13 thoughts on “How to Set the F-Stop on a Camera for Any Photo”

    1. Glad you liked it, Lou. The Improve Photography team puts a lot of effort into helping people learn photography. We writers have benefited from the information here in our own photographic journeys and are happy to give back some of the knowledge we’ve gained here.

  1. When you change the shutter speed on a d3400 do you have to change the aperture and the iso, I am so confused.

    1. Hi Doris

      It’s not easy, is it? Photography can be complicated! When you take photographs, you can let the camera do everything for you (the Auto or Program modes). You can select one thing and let the camera do the rest (aperture priority & shutter priority). Or you can choose all the settings yourself (Manual). If you are in Auto, Program, Aperture Priority or Shutter Priority and you change one setting, the camera will take care of everything else. If you are in Manual mode, you may have to change other settings. Let’s say a good exposure is 1/125 second, f-11, ISO 100. If you want a faster shutter speed to freeze a bird in flight or a child running, you’d change the shutter speed to, for example, 1/250 second. You have just cut in half the amount of light getting to the sensor. So now your exposure is going to be dark. In Manual mode, you could change the f-stop from f-11 to f-8 (doubling the amount of light) and you’re back at a good exposure. If you’re in any of the automatic modes listed above, the camera does all this for you. As photographers get more experienced, they tend to want to make all these decisions themselves, so they shoot in Manual, Aperture Priority or Shutter Priority. Check out this article for some more information about how aperture, shutter and ISO work together: https://improvephotography.com/photography-basics/aperture-shutter-speed-and-iso/

  2. I have been an amateur photographer for 63 years and never had this explained so clearly. Thanks!

  3. “Each lens will be sharpest at a specific aperture, usually somewhere between f-5.6 and f-11.” But then there’s the f/64 club, the great landscape photographers like Ansel Adams and Edward Weston. Of course there lenses would stop all the way down to f/256 (I think) and that’s in part because of the film format they used. I wonder if f/64 with a 4×5 or 8×10 view camera is the is the equivalent of f/8 with a 35mm.
    All good information Frank. To me the bottom line is that anyone serious about photography should understand how to use their camera on manual so they understand the cause and effects of changing the various settings. One of the upsides to digital photography is the ability to change ISO without changing film (because there is no film, d’oh). If a photographer loves shooting at 1/500 of a second at f/8 and the sun is popping in and out or setting (or rising) they can raise or lower the ISO they are using to accommodate those settings.

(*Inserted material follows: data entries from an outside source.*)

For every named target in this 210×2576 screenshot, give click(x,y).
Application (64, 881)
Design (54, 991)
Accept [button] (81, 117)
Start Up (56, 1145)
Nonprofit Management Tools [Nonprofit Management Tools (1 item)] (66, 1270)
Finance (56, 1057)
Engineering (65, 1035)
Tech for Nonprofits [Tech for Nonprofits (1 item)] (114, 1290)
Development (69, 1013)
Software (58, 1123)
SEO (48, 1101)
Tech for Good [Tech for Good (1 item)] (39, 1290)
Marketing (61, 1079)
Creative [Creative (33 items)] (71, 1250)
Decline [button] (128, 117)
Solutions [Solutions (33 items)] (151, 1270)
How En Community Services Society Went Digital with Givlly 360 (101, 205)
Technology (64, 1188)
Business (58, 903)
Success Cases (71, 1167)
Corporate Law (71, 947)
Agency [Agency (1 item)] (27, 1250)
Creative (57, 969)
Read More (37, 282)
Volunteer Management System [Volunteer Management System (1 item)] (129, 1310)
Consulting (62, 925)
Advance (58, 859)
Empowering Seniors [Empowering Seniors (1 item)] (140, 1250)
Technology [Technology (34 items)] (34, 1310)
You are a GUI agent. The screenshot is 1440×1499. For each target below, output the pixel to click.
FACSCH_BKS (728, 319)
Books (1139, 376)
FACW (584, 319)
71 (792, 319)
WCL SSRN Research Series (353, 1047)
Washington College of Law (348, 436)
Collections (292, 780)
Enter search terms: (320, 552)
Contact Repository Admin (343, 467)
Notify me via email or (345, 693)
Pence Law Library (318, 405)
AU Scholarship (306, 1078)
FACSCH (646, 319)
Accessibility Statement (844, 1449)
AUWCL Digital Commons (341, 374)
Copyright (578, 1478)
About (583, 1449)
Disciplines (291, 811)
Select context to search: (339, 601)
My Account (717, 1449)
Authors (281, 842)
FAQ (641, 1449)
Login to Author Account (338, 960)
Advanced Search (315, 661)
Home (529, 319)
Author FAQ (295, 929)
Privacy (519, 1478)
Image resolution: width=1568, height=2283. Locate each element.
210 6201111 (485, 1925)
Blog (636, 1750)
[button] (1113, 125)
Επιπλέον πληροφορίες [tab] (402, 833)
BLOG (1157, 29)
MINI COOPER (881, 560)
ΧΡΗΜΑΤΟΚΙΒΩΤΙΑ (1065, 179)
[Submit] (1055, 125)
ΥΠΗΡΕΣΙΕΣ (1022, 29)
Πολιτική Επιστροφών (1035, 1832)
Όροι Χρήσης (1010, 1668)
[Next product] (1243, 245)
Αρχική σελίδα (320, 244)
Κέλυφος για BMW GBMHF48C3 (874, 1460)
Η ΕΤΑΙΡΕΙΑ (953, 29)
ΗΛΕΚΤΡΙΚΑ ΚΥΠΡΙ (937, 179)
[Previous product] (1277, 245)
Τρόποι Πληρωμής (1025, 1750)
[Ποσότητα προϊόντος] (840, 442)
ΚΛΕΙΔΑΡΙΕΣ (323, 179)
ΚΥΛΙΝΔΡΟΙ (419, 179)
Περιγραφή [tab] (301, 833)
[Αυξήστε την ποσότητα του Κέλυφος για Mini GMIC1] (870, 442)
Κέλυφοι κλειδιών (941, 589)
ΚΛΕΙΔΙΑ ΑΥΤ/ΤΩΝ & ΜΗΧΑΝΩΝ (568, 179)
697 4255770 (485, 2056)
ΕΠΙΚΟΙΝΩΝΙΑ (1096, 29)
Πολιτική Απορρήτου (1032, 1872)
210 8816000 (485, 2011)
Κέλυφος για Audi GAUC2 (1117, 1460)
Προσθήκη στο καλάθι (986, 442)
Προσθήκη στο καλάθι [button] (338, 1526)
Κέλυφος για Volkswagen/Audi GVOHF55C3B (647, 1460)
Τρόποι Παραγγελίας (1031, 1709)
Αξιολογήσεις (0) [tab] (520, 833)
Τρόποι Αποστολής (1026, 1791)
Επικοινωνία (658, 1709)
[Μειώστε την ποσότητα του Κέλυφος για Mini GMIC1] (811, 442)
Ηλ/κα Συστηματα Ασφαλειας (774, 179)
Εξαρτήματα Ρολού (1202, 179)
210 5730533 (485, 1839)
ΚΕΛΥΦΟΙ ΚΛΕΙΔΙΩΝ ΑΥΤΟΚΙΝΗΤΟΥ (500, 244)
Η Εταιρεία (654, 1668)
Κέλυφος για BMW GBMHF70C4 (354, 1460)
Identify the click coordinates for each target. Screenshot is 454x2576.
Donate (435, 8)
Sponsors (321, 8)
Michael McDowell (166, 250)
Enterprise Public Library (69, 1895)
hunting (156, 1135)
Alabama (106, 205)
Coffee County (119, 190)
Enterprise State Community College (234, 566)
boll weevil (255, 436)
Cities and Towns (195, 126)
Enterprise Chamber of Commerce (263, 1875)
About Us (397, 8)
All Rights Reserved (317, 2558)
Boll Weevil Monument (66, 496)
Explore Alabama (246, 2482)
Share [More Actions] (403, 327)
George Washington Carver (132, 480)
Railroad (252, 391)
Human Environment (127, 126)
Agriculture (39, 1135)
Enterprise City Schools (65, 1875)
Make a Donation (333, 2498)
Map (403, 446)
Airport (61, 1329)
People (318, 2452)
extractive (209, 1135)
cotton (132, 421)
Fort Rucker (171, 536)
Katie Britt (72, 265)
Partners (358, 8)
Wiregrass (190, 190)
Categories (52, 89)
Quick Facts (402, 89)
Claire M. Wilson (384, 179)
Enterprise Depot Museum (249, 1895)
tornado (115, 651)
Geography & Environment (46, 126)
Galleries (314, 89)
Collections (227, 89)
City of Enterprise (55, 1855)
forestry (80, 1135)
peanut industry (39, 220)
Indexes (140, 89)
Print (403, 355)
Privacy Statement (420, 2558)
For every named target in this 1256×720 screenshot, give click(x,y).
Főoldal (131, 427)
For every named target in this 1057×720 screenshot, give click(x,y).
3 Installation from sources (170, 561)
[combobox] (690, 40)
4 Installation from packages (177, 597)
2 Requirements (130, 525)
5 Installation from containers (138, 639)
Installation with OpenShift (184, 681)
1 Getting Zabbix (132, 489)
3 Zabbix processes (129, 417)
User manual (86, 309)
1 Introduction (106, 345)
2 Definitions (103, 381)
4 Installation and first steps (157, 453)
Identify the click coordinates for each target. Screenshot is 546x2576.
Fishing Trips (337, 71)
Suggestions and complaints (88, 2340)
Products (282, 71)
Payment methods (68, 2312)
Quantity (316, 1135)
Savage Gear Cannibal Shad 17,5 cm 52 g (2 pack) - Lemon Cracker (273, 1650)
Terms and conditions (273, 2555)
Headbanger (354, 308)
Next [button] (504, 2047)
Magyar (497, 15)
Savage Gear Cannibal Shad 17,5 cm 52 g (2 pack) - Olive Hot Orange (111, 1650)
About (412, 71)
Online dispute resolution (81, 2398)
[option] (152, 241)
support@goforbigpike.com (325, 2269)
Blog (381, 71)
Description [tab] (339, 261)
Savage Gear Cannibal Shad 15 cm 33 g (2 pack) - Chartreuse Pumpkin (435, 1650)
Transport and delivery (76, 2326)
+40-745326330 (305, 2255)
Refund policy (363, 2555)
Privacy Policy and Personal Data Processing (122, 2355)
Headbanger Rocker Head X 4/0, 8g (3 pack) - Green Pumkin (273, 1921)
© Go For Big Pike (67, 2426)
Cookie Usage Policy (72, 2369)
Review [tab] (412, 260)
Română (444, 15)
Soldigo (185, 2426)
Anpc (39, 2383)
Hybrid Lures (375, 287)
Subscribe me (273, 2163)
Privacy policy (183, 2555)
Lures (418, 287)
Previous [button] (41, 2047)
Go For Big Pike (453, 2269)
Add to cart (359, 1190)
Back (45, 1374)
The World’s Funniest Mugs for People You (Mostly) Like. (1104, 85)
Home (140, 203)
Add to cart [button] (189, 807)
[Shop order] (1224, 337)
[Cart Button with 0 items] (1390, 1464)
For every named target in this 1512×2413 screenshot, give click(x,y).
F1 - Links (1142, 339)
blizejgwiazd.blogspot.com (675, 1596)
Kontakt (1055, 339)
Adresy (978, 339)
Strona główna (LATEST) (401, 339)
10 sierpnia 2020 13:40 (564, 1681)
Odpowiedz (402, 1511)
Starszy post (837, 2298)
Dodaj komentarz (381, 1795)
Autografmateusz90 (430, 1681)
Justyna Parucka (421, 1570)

    1. As you speculated, Jym, f-64 on an 8 x 10 view camera like Ansel Adams used is equivalent to f-8 on a 35mm camera (I looked it up). Also as you say, once people get serious about photography, most go full manual. Occasionally there are situations where shutter priority or aperture priority works but I probably shoot 95% in manual.

  4. Hi Frank, This is a much clearer explanation than I’ve seen in any photography book. Love the suggested ideal f-stops for various kinds of shots. I rarely use my “real” SLR since cellphone camera is so much handier, so I’ve gotten very rusty and tend to fall back on “auto” a lot, which feels lazy. Dumb question: my Canon Powershot SX40HS seems to make me choose just one mode. If I want monochrome, how do I also choose Av or M??

    PS Hi to Stefi!

    1. Hi Ann. Glad you like it. Without being able to play around with your camera and seeing the user’s guide, I can’t say if it’s possible to shoot in both monochrome and manual and I don’t know the Canon system well enough to hazard a guess. This kind of information is usually buried somewhere deep inside the user’s guide or sometimes isn’t mentioned at all. Somehow, we’re just supposed to intuit it. Stef says hi back at you!